Daniela Correia, 26, é professora de língua portuguesa de Crislayne. Exerce a profissão há quatro anos e nunca havia lecionado virtualmente. Com a imposição das aulas on-line por conta da pandemia, a professora observa que as dificuldades não surgem apenas para os estudantes, mas professores e escolas também vivenciam impasses. A própria estrutura precária comum para várias famílias é uma questão.
Para Daniela, a estratégia adotada – o ensino virtual – não é democrática, pois não abrange todos os discentes. “Eu observei a questão do celular. Muitas vezes o aparelho está com a mãe e ela trabalha, o aluno tem que aguardar a chegada da mãe para fazer o uso do mesmo. A falta de equipamentos tecnológicos e da internet é uma realidade de muitos no Brasil, temos consciência disso”. Mas, no final, a profissional sublinha que ficar sem estudar neste período também não poderia ser alternativa. “Seria pior para os alunos em todos os sentidos, tanto emocional como racionalmente. A educação liberta a luta, persistência e resistência de todos nós, e isso não pode parar”.
Edjailson Aquino, 45, é gestor da escola Cordeiro Filho. De acordo com ele, cerca de 20% dos alunos do local não têm acesso à rede, e uma das estratégias usadas pelas escolas municipais para diminuir uma possível exclusão desses alunos é a entrega mensal de apostilas para os pais com as mesmas atividades que são enviadas no Whatsapp.
Sobre a relação entre escola e família, o gestor afirma que outra dificuldade encontrada foi de explicar como os estudantes serão avaliados no final do ano letivo. “Alguns pais acham que os filhos irão passar de todo jeito e relaxam. Estamos conversando com eles e falando que se os estudantes não participarem das aulas, ano que vem terão que estudar as duas séries. Explicamos também que é necessário que o aluno tenha uma postura nas aulas on-line, assim como eles teriam em sala de aula”.

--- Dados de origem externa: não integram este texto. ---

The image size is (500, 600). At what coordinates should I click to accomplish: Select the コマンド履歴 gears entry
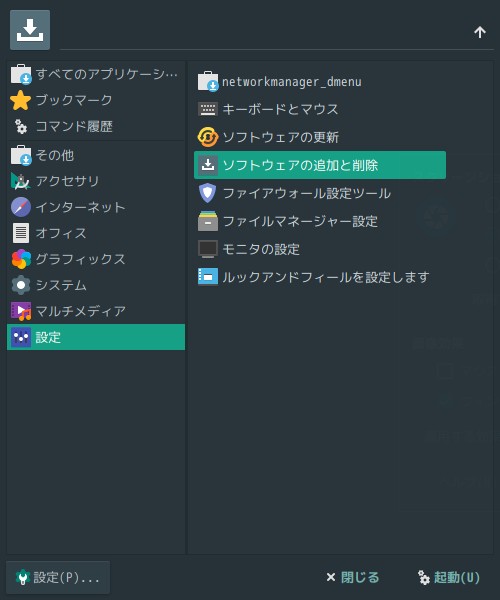[96, 126]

Na Escola Parque Nossa Senhora das Graças, o único colégio de rede particular de Lagoa dos Gatos, uma das maiores dificuldades encontradas pelas alunas foi a adaptação ao uso das plataformas digitais como meio de estudo. Lá, utiliza-se o Zoom para atividades síncronas (alunos e professores reunidos online em uma mesma sala) e o WhatsApp para o envio de atividades.
A estudante Sueviliane Santana, 15, mora na Vila do Entroncamento. Seu maior desafio é conseguir assistir as aulas virtuais por conta da má conexão que chega à vila. “Às vezes os professores estão explicando um assunto importante e do nada a internet cai e isso me prejudica”. Éllida Gabriela, 13, é estudante do oitavo ano da Escola Parque e conta que levou um tempo para se adaptar. “Uma das minhas maiores dificuldades foi aprender a entrar no Zoom. Um dos pontos positivos é que estamos em casa, é mais confortável”.
Alayz Vasconcelos, 29, é professora da Escola Parque Nossa Senhora das Graças. Para ela os desafios surgem desde a preparação das aulas, até chegar ao aluno. “Queríamos abranger a todos por questão de igualdade e direito”. Para Alayz, um bom resultado tanto em aulas presenciais quanto virtuais, depende em boa parte do que o aluno recebe em casa. “Cada professor está fazendo sua parte da maneira que pode. Existem muitas famílias que não ajudavam nem quando o aluno estava em sala de aula e muito menos agora na pandemia. Nossa sociedade necessita de mudanças, os pais precisam entender que somos nós que ensinamos, mas eles não as pessoas que educam, e tudo só vai dar certo quando finalmente existir uma junção entre família e escola”, desabafa.